__TAREA 1__: Según el texto sobre los leones del Congreso, ¿desde qué año custodian el hemiciclo los leones actuales?
__TAREA 2__: Extrae literalmente del texto sobre los leones del Congreso todo lo que va desde "El actual Congreso" hasta "no fue suya.".

Si por algo se conoce el Congreso de los Diputados, en el que estos días se celebra el Debate sobre el estado de la Nación, es por sus imponentes leones de la entrada. Custodian el hemiciclo desde 1860, pero antes de esa fecha hubo varios intentos de dotar a la escalinata principal del edificio de dos guardianes dignos de nuestro parlamento. No fue fácil, de hecho, hasta que llegaron los actuales, diseñados por Ponciano Ponzano, uno de los escultores más influyentes del siglo XIX, la carrera de San Jerónimo tuvo unas mascotas que los madrileños no terminaron de aceptar.
El actual Congreso se lo debemos a Isabel II, ella puso la primera piedra del edificio neoclásico en el año 1843, en un momento político de gran complejidad para España marcado por la inestabilidad. Encargó la obra al arquitecto Pascual y Colomer, uno de los máximos referentes del neoclásico y el historicismo, maestro de cabecera de la propia reina. Pero la idea de los leones no fue suya.
En realidad, originalmente, no iba a haber leones en la entrada del parlamento, fue algo que se decidió después, durante la propia obra, para darle un aspecto más fiero, haciendo honor a los debates y la crispación política que, como en la actualidad, ya entonces se plasmaba en las sesiones plenarias. Ponciano Ponzano fue el encargado de dar forma a los felinos, pero, honestamente, en su primer intento no estuvo muy acertado.

__MATERIAL PROPORCIONADO__:

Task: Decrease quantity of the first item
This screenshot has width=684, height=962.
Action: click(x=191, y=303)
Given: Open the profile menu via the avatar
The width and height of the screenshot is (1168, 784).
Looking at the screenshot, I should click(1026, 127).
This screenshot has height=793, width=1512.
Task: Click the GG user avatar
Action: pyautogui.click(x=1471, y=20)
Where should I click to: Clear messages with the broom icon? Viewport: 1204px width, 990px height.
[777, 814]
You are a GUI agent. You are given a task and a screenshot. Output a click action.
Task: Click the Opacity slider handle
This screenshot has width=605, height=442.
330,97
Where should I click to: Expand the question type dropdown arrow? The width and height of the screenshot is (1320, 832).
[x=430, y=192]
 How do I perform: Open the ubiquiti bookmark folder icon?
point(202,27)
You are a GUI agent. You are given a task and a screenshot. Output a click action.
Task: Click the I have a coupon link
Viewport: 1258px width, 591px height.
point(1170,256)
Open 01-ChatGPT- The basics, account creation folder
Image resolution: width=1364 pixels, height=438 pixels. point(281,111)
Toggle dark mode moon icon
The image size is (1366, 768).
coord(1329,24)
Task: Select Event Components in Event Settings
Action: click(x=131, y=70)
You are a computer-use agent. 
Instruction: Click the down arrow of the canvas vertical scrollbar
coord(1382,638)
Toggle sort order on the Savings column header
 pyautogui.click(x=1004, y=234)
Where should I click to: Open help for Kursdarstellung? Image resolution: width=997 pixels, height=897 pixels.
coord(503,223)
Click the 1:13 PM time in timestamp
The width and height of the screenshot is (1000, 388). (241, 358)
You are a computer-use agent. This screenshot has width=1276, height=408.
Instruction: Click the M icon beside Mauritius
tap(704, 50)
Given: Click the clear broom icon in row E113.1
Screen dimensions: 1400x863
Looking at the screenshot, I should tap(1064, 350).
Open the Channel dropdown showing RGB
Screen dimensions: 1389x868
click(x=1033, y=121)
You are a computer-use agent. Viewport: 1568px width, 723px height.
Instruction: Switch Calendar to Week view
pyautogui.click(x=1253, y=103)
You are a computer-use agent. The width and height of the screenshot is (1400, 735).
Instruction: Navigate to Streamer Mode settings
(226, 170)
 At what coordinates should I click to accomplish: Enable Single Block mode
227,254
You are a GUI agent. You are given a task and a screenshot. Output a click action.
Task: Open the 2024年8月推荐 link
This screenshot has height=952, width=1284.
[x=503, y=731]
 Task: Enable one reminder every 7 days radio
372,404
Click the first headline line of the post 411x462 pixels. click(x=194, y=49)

__RESULTADO 1__: Desde 1860.

__RESULTADO 2__:
El actual Congreso se lo debemos a Isabel II, ella puso la primera piedra del edificio neoclásico en el año 1843, en un momento político de gran complejidad para España marcado por la inestabilidad. Encargó la obra al arquitecto Pascual y Colomer, uno de los máximos referentes del neoclásico y el historicismo, maestro de cabecera de la propia reina. Pero la idea de los leones no fue suya.